Processing the video frames
The VideoCaptureViewController base class handles capturing frames and wrapping them up as cv::Mat instances. Each frame is supplied to our app-specific subclass via the processFrame:videoRect:videoOrientation: method, which is overridden to implement the detection.
The face detection is performed using OpenCV’s CascadeClassifier and the ‘haarcascade_frontalface_alt2′ cascade provided with the OpenCV distribution. The details of the detection are beyond the scope of this article but you can find lots of information about the Viola-Jones method and Haar-like features on Wikipedia.
The first task is to rotate the video frame from the hardware-supplied landscape orientation to portrait orientation. We do this to match the orientation of the video preview layer and also to allow OpenCV’s CascadeClassifier to operate as it will only detect upright features in an image. Using this technique, the app can only detect faces when the device is held in the portrait orientation. Alternatively, we could have rotated the video frame based on the current physical orientation of the device to allow faces to be detected when the device is held in any orientation.
The rotation is performed quickly by combining a cv::transpose, which swaps the x axis and y axis of a matrix, and a cv::flip, which mirrors a matrix about a specified axis. Video frames from the front camera need to be mirrored to match the video preview display so we can perform the rotation with just a transpose and no flip.
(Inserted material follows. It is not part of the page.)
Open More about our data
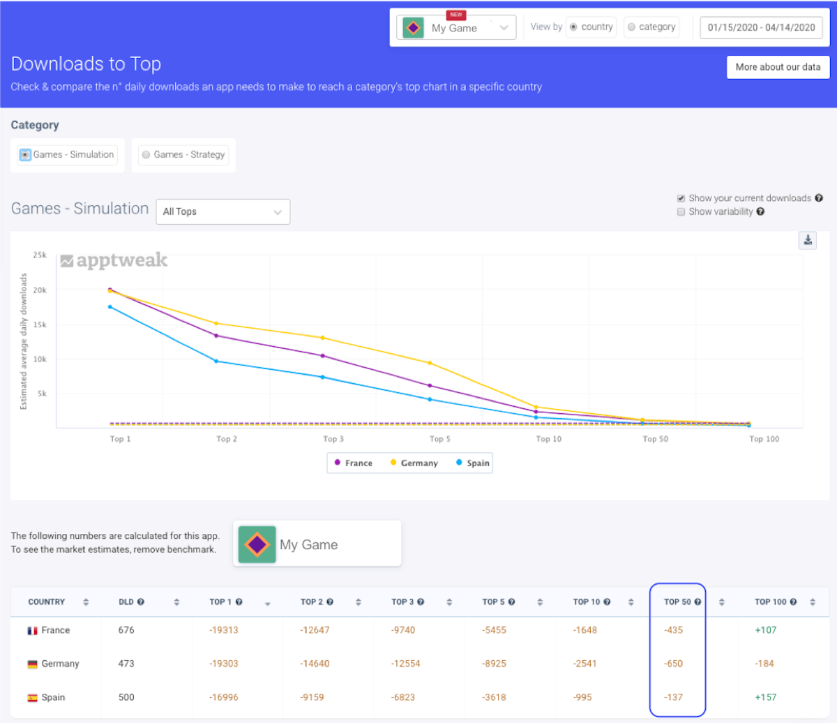 778,68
Once the video frame is in the correct orientation, it is passed to the CascadeClassifier for detection. Detected faces are returned as an STL vector of rectangles. The classification is run using the CV_HAAR_FIND_BIGGEST_OBJECT flag, which instructs the classifier to look for faces at decreasing size and stop when it finds the first face. You can remove this flag at the start of DemoVideoCaptureViewController.mm, which instructs the classifier to start small, look for faces at increasing size and return all the faces it detects in the frame.
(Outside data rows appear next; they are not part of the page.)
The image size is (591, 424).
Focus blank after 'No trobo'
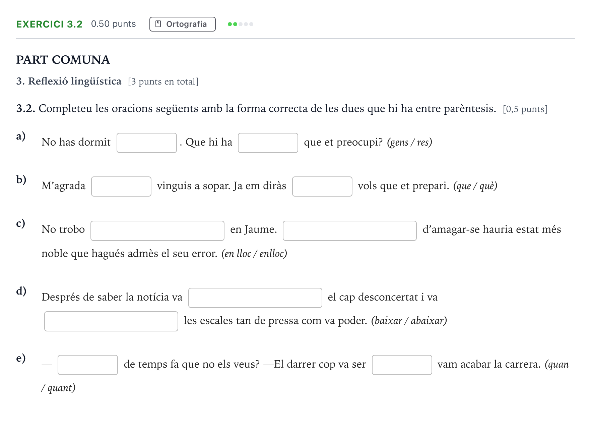(157, 231)
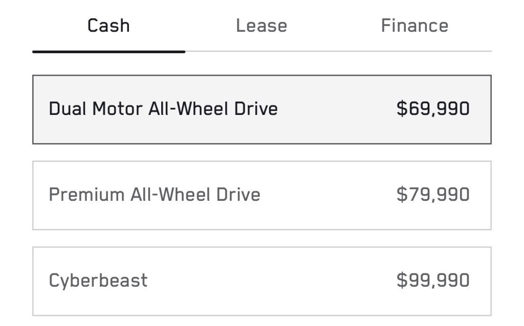Click the $79,990 price
524x326 pixels.
(433, 195)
The STL vector of face rectangles (if any) is passed to the displayFaces:forVideoRect:videoOrientation: method for display. We use GCD’s dispatch_sync here to dispatch the call on the main application thread. Remember that processFrame:videoRect:videoOrientation: is called on our private video processing thread but UI updates must be performed on the main application thread. We use dispatch_sync rather than dispatch_async so that the video processing thread is blocked while the UI updates are being performed on the main thread. This will cause AVFoundation to discard video frames automatically while our UI updates are taking place and ensures that we are not processing video frames faster than we can display the results. In practice, processing the frame will take longer than any UI update associated with the frame but its worth bearing in mind if your app is doing simple processing accompanied by lengthy UI updates.
// Dispatch updating of face markers to main queue dispatch_sync(dispatch_get_main_queue(), ^{ [self displayFaces:faces forVideoRect:videoRect videoOrientation:videOrientation]; });
Displaying the face markers
For each detected face, the method creates an empty CALayer of the appropriate size with a 10 pixel red border and adds it into the layer hierarchy above the video preview layer. These ‘FaceLayers’ are re-used from frame to frame and repositioned within a CATransaction block to disable the default layer animation. This technique gives us a high-performance method for adding markers without having to do any drawing.
// Create a new feature marker layer featureLayer = [[CALayer alloc] init]; featureLayer.name = @"FaceLayer"; featureLayer.borderColor = [[UIColor redColor] CGColor]; featureLayer.borderWidth = 10.0f; [self.view.layer addSublayer:featureLayer]; [featureLayer release];
The face rectangles passed to this method are in the video frame coordinate space. For them to line up correctly with the video preview they need to be transformed into the view’s coordinate space. To do this we create a CGAffineTransform using the affineTransformForVideoRect:orientation: method of the VideoCaptureViewController class and use this to transform each rectangle in turn.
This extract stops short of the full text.